Every record below must come back exactly as written, with the images dropped.

Input for this task section start

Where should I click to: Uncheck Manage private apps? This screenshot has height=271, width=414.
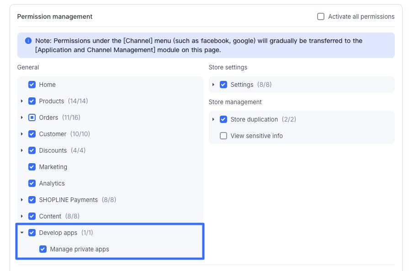pyautogui.click(x=43, y=249)
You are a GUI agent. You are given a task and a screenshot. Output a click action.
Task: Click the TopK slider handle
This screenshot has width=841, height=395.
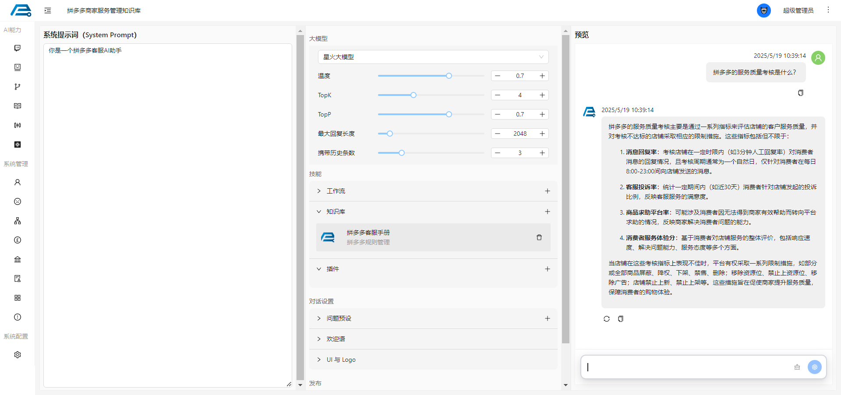(x=413, y=95)
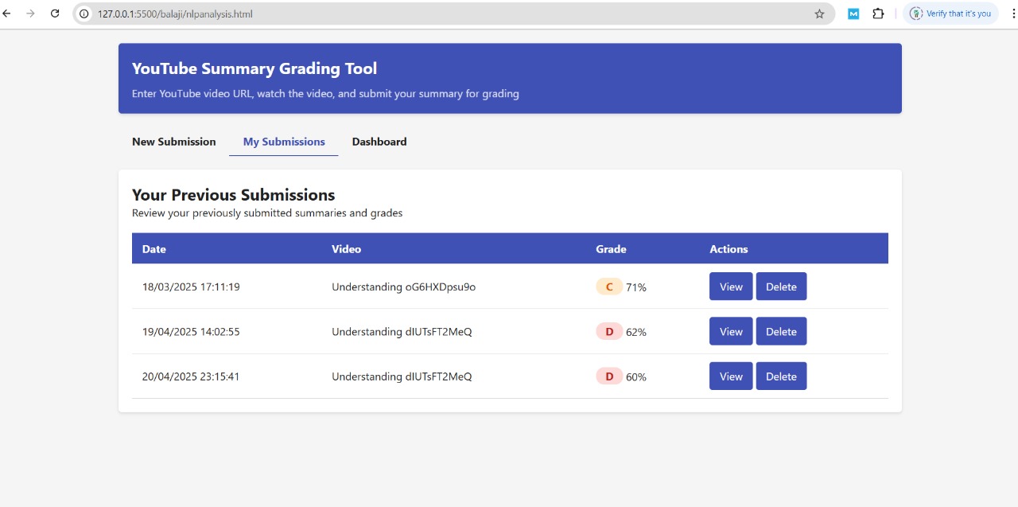View the 19/04/2025 submission
The image size is (1018, 507).
coord(731,332)
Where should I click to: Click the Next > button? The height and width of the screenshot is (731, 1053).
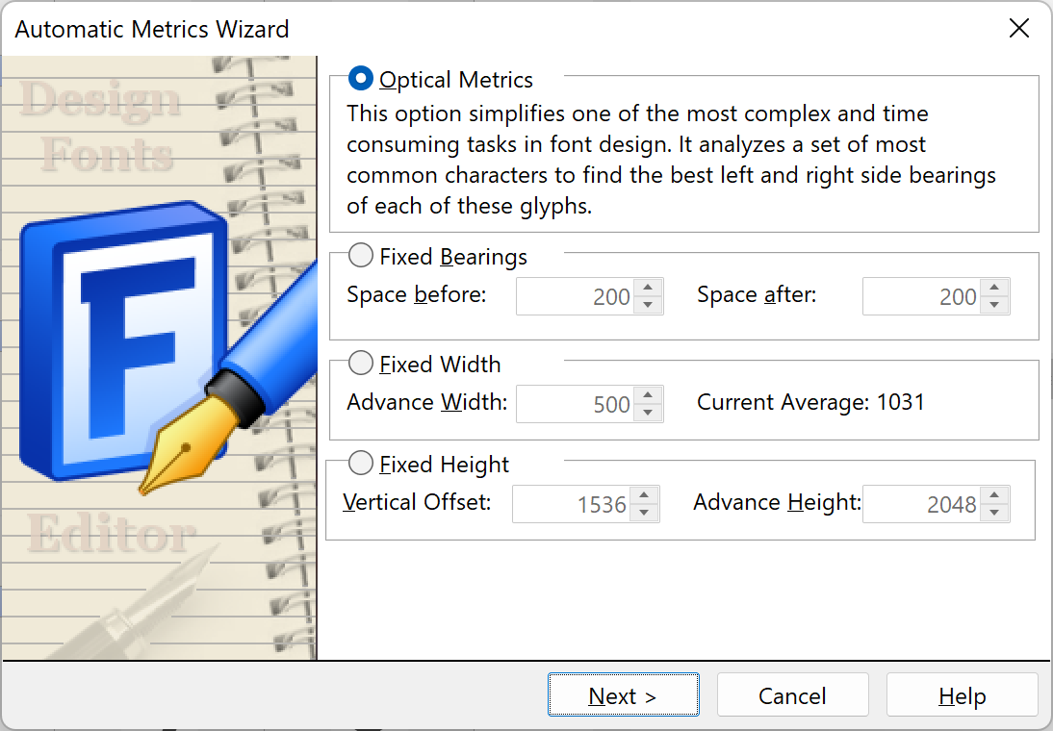(623, 694)
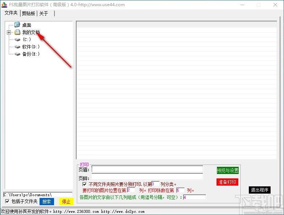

Input for this task section end

** Output of the task **
Where should I click to: Uncheck Manage private apps? This screenshot has height=271, width=414.
pyautogui.click(x=43, y=249)
You are a GUI agent. You are given a task and a screenshot. Output a click action.
Task: Click the TopK slider handle
This screenshot has width=841, height=395.
(x=413, y=95)
View the 19/04/2025 submission
The image size is (1018, 507).
coord(731,332)
Where should I click to: Click the Next > button? The height and width of the screenshot is (731, 1053).
(623, 694)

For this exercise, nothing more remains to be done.